=== STORED RECORDS ===
####################

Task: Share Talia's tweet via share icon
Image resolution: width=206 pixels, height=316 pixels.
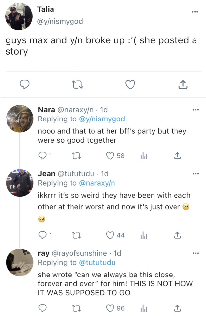Action: 183,85
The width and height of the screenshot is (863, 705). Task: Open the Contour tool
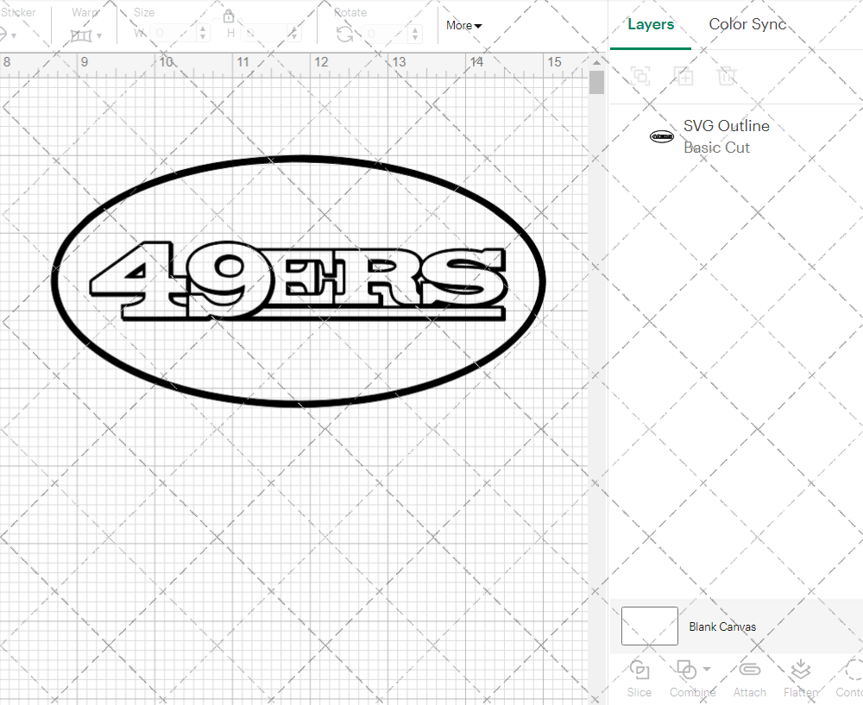pyautogui.click(x=850, y=679)
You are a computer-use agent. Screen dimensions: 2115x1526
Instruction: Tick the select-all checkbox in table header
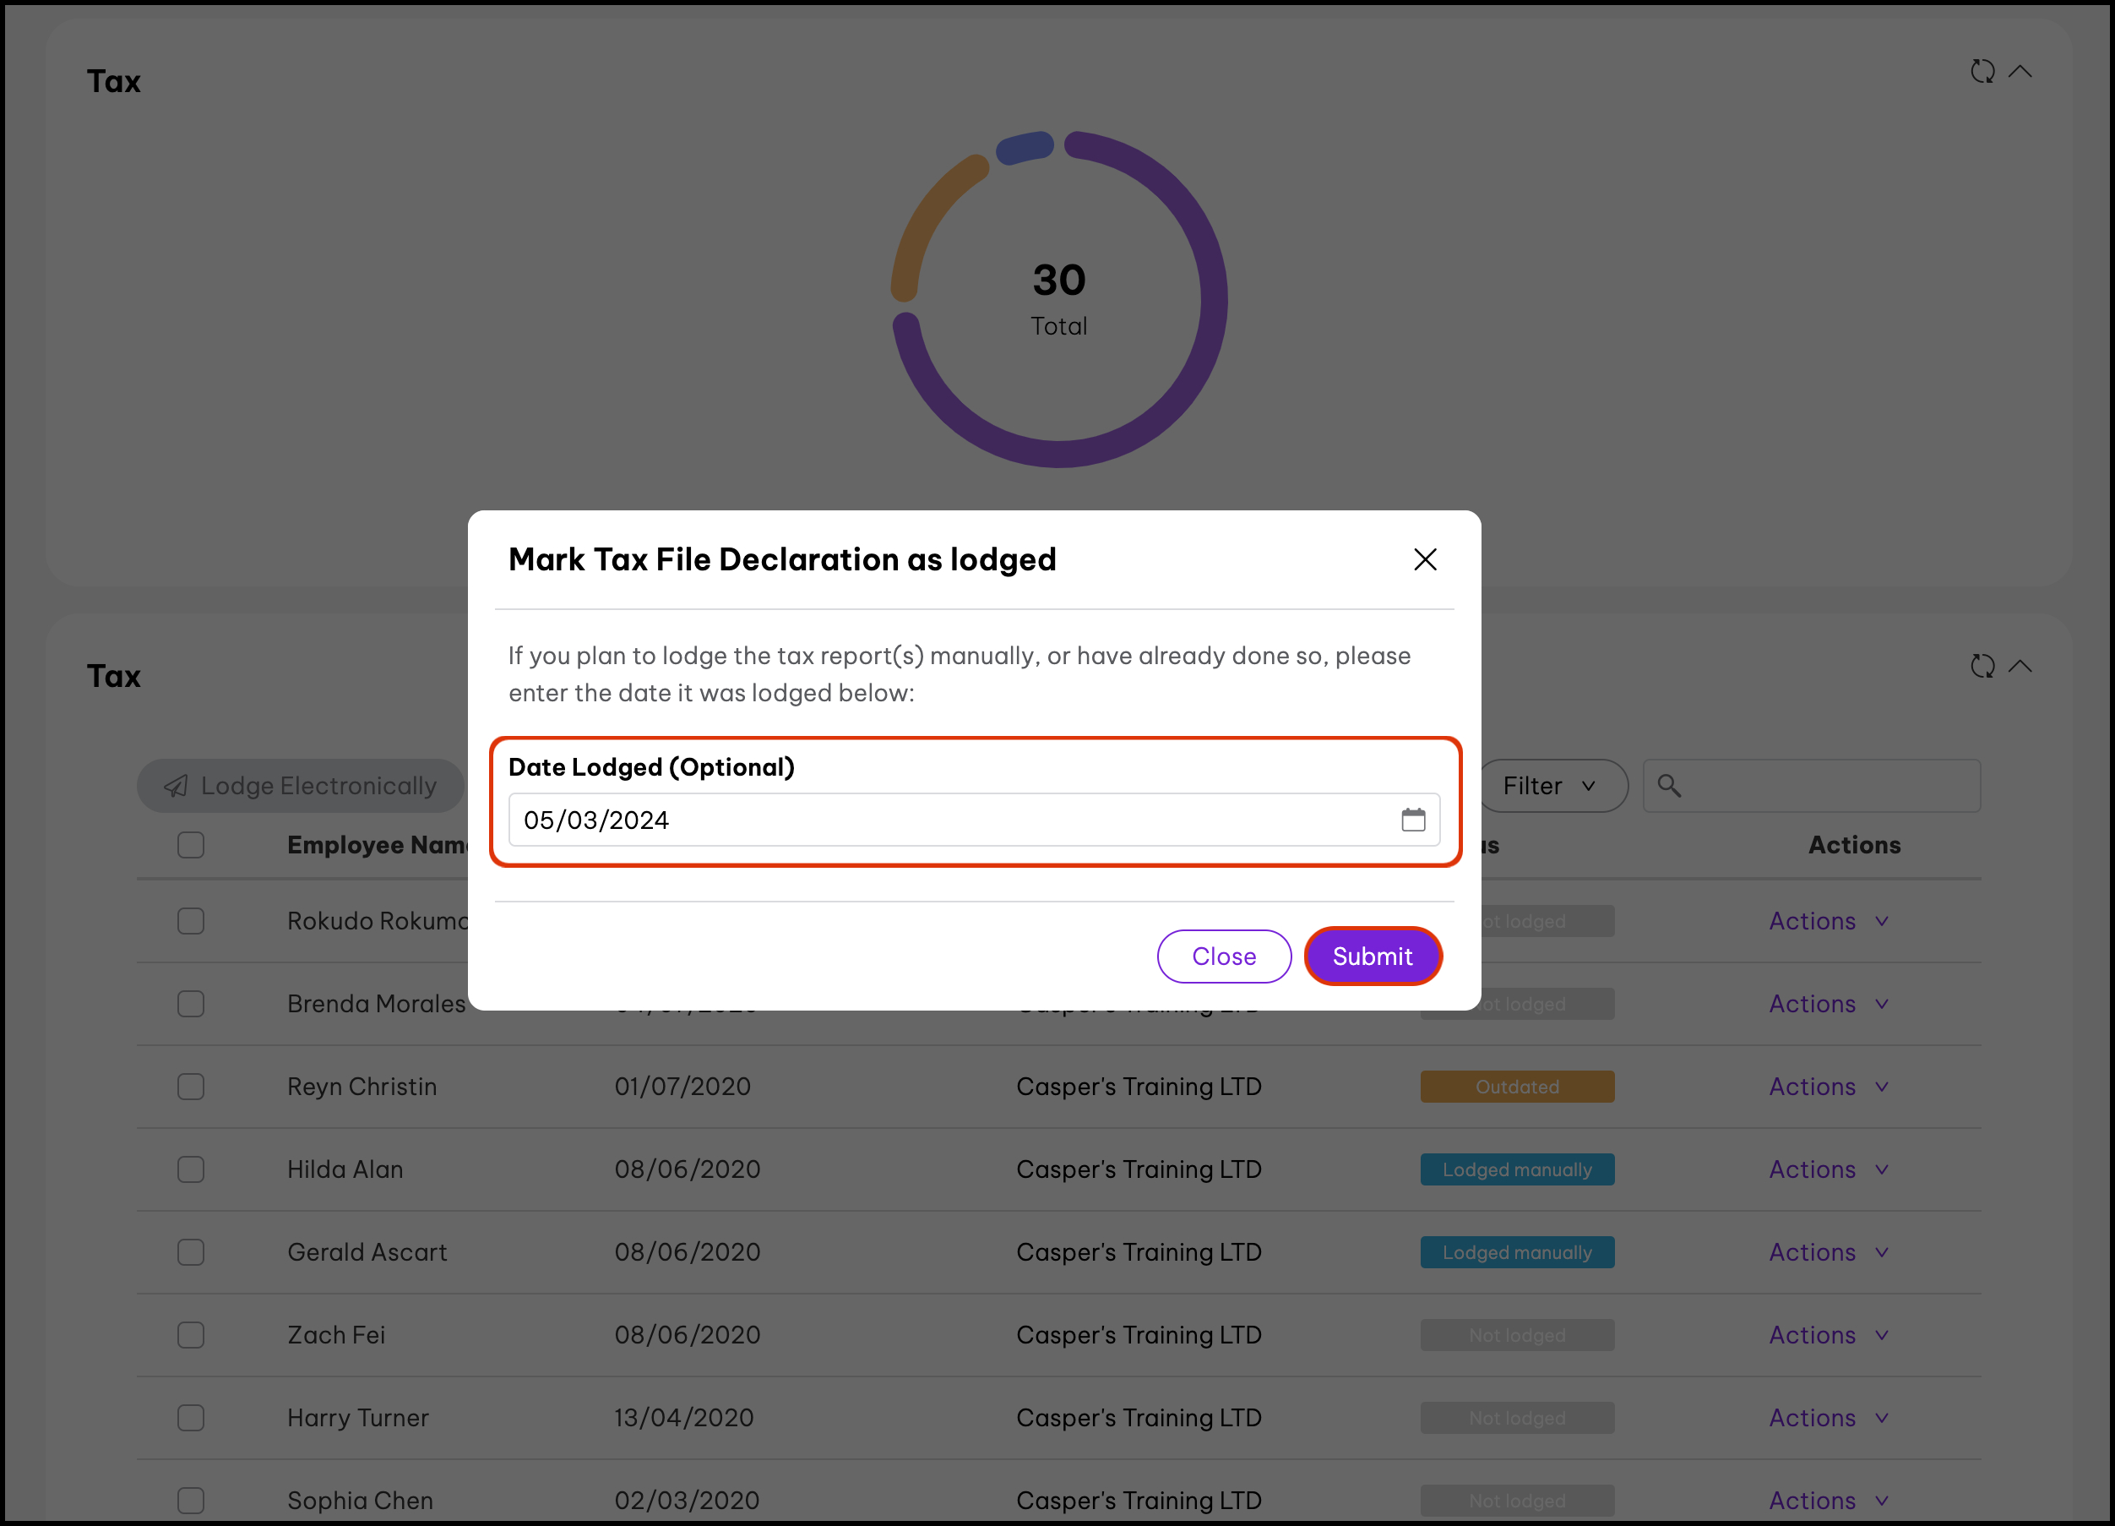191,845
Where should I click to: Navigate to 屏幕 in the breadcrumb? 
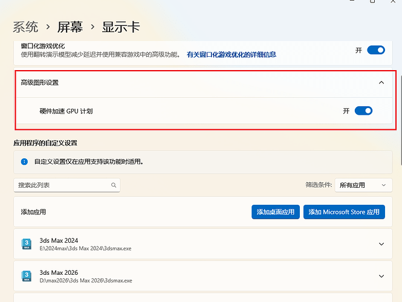tap(70, 27)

####################

=== EXERCISE DIRECTIONS ===
Convert the listing above into a JSON list of strings, one string per line and no entries for blank lines. Omit the pictures from the result.

=== TASK OUTPUT ===
[
  "Task: Share Talia's tweet via share icon",
  "Image resolution: width=206 pixels, height=316 pixels.",
  "Action: 183,85",
  "The width and height of the screenshot is (863, 705). Task: Open the Contour tool",
  "pyautogui.click(x=850, y=679)",
  "You are a computer-use agent. Screen dimensions: 2115x1526",
  "Instruction: Tick the select-all checkbox in table header",
  "191,845",
  "Where should I click to: Navigate to 屏幕 in the breadcrumb? ",
  "tap(70, 27)"
]